Some of Hu's proposals, however, have met resistance.

Concepts like "green GDP", emphasising sustainable development, have been ignored by some local officials, who regard them as fine for other parts of China but not necessary in their patch, said a Western diplomat.

The former Party boss of Shanghai, a Jiang ally, clashed with Hu and Premier Wen Jiabao over what he regarded as draconian central economy-tightening measures. Chen Liangyu was later sacked for corruption and is awaiting trial.

Social policy aside, Hu has also charted a different course on issues from self-ruled Taiwan, which China regards as its own territory, to Hong Kong, which Britain returned to China in 1997.

Where Jiang had shown a more belligerent stance on Taiwan, Hu took initiatives to ease cross-Strait tensions by engaging Taiwan opposition leaders and providing economic sweeteners.

On Hong Kong, Hu rebuked Tung Chee-hwa, the Jiang-era chief executive, in 2004 after hundreds of thousands protested in the streets over a controversial anti-subversion bill. Tung, who had ruled since the handover, resigned less than a year later.

* **Your tasks**
[a] Answer these about the passage on Hu's policies, one line each:
(i) Who did the former Party boss of Shanghai clash with over central economy-tightening measures?
(ii) In what year did Britain return Hong Kong to China?
(iii) What happened in 2004 before Hu rebuked Tung Chee-hwa?
[b] Write the next few sentences of the passage on Hu's policies, picking up after its final line.

* **Information supplied**
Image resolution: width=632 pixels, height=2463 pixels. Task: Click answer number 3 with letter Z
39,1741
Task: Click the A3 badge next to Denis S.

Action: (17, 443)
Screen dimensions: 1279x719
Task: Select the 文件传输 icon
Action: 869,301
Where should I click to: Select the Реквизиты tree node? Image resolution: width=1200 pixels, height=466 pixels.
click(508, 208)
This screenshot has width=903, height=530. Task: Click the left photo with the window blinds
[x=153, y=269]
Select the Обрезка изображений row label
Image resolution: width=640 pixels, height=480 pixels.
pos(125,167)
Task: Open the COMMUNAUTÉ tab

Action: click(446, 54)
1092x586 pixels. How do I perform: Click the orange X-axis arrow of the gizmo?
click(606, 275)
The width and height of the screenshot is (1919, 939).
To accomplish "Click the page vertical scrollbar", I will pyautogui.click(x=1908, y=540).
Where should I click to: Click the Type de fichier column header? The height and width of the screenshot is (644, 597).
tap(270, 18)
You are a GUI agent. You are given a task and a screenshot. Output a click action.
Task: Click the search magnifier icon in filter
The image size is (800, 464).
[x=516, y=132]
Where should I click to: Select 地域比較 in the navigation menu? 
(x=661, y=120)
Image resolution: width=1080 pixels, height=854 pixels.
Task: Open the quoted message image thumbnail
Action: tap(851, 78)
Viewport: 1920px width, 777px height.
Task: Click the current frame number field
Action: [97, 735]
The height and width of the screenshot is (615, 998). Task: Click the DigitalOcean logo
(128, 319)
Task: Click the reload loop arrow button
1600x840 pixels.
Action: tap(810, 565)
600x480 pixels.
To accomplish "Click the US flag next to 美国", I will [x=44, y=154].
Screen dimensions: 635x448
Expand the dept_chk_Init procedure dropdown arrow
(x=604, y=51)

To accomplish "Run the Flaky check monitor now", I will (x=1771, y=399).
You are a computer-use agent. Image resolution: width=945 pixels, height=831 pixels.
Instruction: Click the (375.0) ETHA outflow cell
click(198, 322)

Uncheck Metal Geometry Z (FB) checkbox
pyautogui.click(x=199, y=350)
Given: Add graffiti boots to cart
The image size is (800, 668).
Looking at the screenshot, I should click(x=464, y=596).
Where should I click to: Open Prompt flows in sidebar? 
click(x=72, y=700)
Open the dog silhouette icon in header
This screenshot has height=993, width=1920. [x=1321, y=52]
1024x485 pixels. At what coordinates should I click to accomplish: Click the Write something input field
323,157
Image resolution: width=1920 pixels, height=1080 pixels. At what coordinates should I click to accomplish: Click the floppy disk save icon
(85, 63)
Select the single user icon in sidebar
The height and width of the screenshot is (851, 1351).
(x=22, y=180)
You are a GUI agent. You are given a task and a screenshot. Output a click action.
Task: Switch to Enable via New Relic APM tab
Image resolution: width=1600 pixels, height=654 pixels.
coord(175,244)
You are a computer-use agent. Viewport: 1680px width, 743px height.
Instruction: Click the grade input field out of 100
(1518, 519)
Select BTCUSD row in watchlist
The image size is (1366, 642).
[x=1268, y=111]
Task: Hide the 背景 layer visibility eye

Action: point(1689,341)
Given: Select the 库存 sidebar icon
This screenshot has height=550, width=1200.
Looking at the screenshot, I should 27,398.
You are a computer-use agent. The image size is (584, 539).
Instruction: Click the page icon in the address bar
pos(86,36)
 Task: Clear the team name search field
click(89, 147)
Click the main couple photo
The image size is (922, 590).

* **Answers for the tasks**
[a]
(i) Hu and Premier Wen Jiabao.
(ii) 1997.
(iii) Hundreds of thousands protested in the streets over a controversial anti-subversion bill.

[b]
And on Tibet, Jiang was reluctant to deal with the Dalai Lama, the Himalayan region's exiled spiritual leader. But Hu's administration is in talks with the Dalai Lama's envoy on his possible return, and Hu may have an opportunity to normalise relations, China watchers said.

Hu managed to orchestrate some of these changes while continuing to massage Jiang's ego, making his selected works compulsory reading for 73 million Party members and allowing his predecessor to rake in millions of yuan in royalties.

"On the surface, Hu and Jiang respect each other and maintain relations. But in private, they gnash their teeth in hatred," political commentator Wu Ke said. (Additional reporting by Ben Blanchard)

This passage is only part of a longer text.